完全に想像なのだが、兔に角、買つたら何う後悔するか、を考へてみた。後悔する事確実なくるまは、やめておいた方が良からう。この時アクセラは既に検討対象外となつてゐる。


スズキ・スイフト――「デミオとかポロとかの方が面白かつただらうなー」

マツダ・デミオ――「フィットの方が広い」「ポロだつたら何うだつただらう」

ホンダ・フィット――「運転つまんね」「デミオやポロの方が良かつたんでないか」

フォルクスワーゲン・ポロ――「高かつた」


……。

ポロ以外あり得ない。

案外簡単に結論が出た。


ところで、比較・検討した値段は、新車の値段である。新車同士で対決させれば、国産車が安い。ポロは割高だ。

ポロが中古車なら何うか。

ポロの中古車とデミオなんかの新車とだつたら、価格の差は、少し縮まる。

ポロの中古車を検討してみよう……ただし、その辺の中古屋のくるまではない。ディーラーで扱ふ認定中古車だ。認定中古車なら信頼できる。この事を俺は知つてゐる。

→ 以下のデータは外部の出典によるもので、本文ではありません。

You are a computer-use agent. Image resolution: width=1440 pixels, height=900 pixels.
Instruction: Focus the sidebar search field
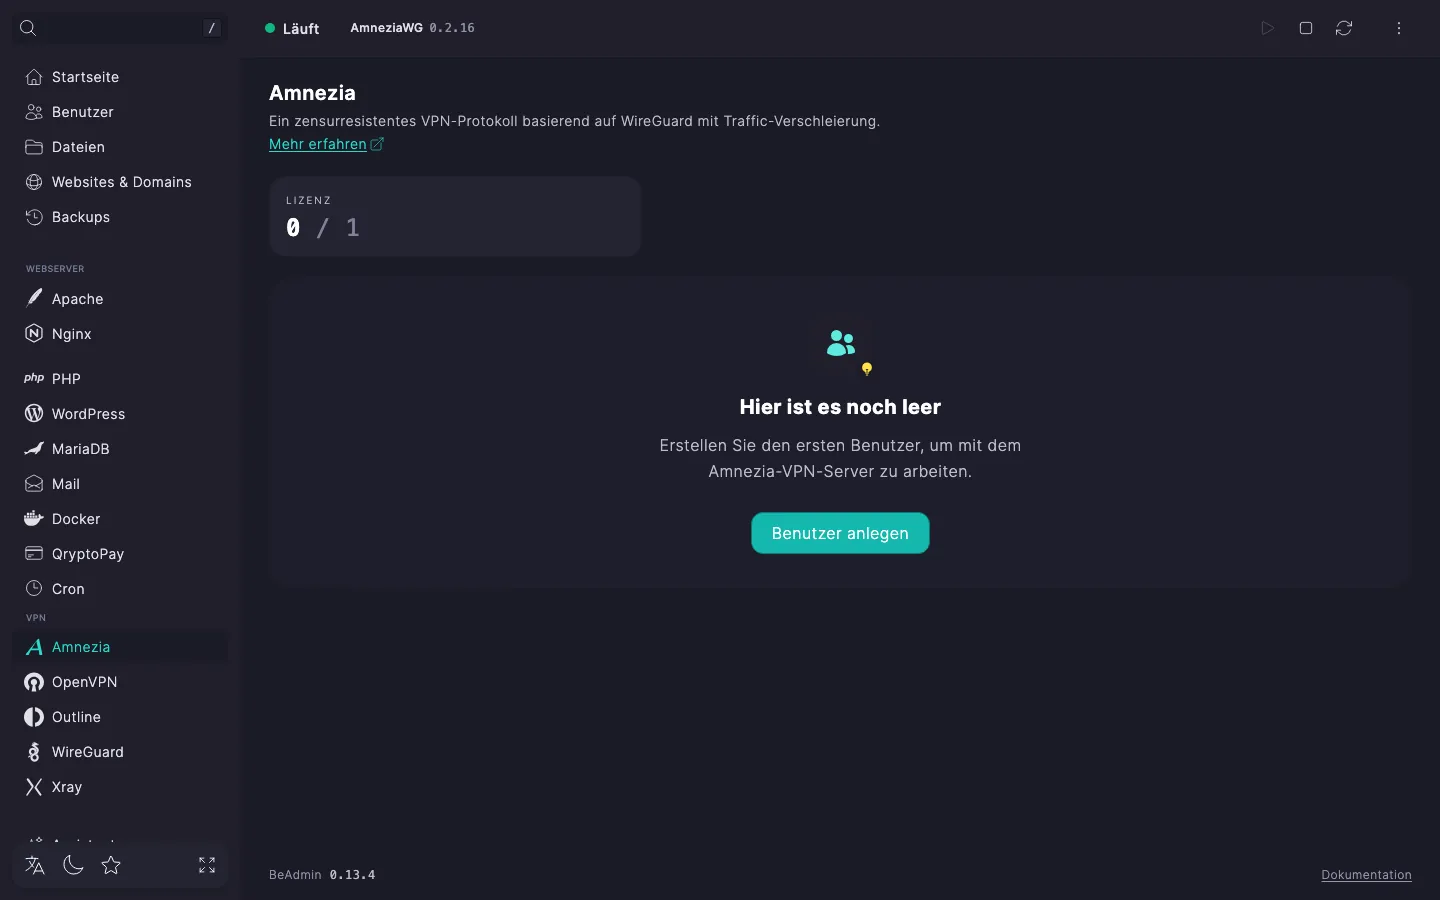(x=120, y=28)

ウェブで調べてみると、安いポロの認定中古車が売られてゐる。さつき試乗したまさにそのものの個体だ。ポロ1.2 TSI Comfortline。しかし、見てみると、Highlineにもいい出物がある。おまけに同じ値段がつけられてゐる。ナビ、ETCなしのHighline。1.2リッターの2010年型で、日本に入つてきた初期のものらしい。

おふくろに一往相談してみると、中古車でも構はない、と言ふ。

翌日、ディーラーに電話して、Nさんに、認定中古車のポロを買ふ、と伝へた。

お店でNさんから中古車担当のMさんに業務が引き継がれる。Mさんのレクチャを受けつつ、お金を払つたり書類を書いたり……。自動車税の計算をミスつてゐて、あとでお金が返つて来た。ポロはエコカー減税の対象車である。

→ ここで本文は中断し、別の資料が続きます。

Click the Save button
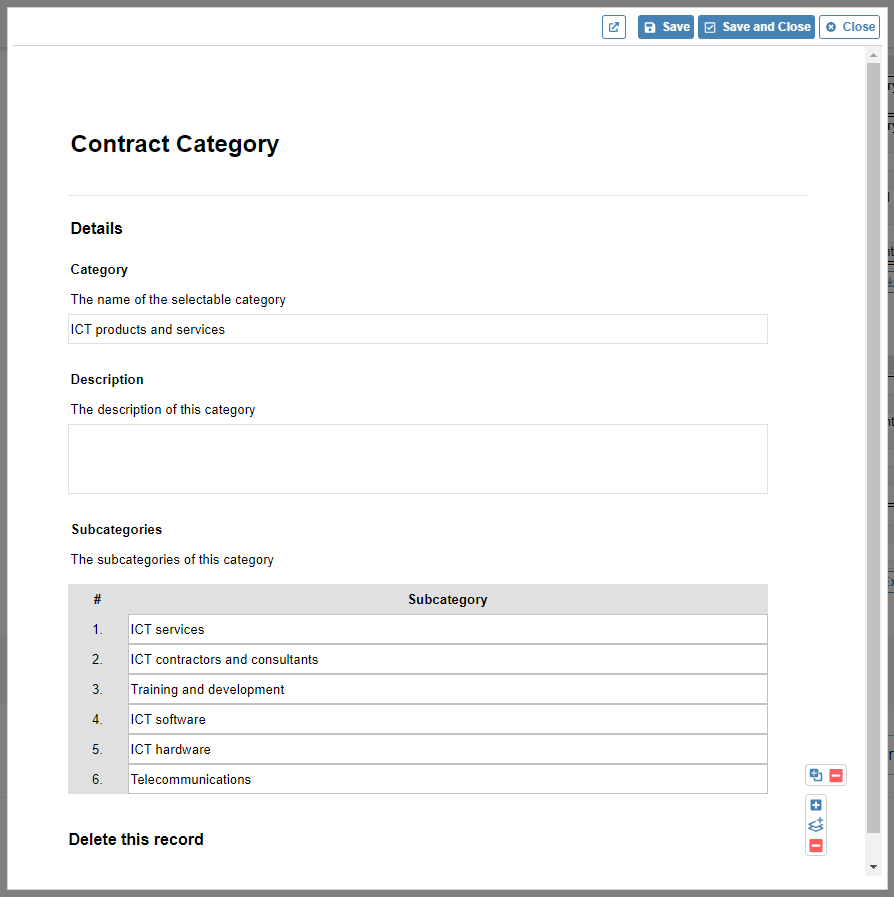This screenshot has height=897, width=894. point(666,27)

2週間後、うちにポロがやつてきた。と言ふか、コルサでディーラーに乗りつけて、ポロに乗つて帰つてきた。コルサくんありがたうそしてさやうなら……。橋本五差路の上をまたぐ16号線の陸橋を通つてきたが、アクセルを踏んだらあれよあれよと言ふ間に速度計の針がまはる。

多摩ニュータウンの山の中を走らせてみたが、コルサがやつとこさつとこ走つてゐた道を、当り前のやうにてつてこ走る。ただ、まだまだ慣れが必要さうだ。DレンジとSレンジは、ちよつと考へて使ひ分けた方がいいみたい。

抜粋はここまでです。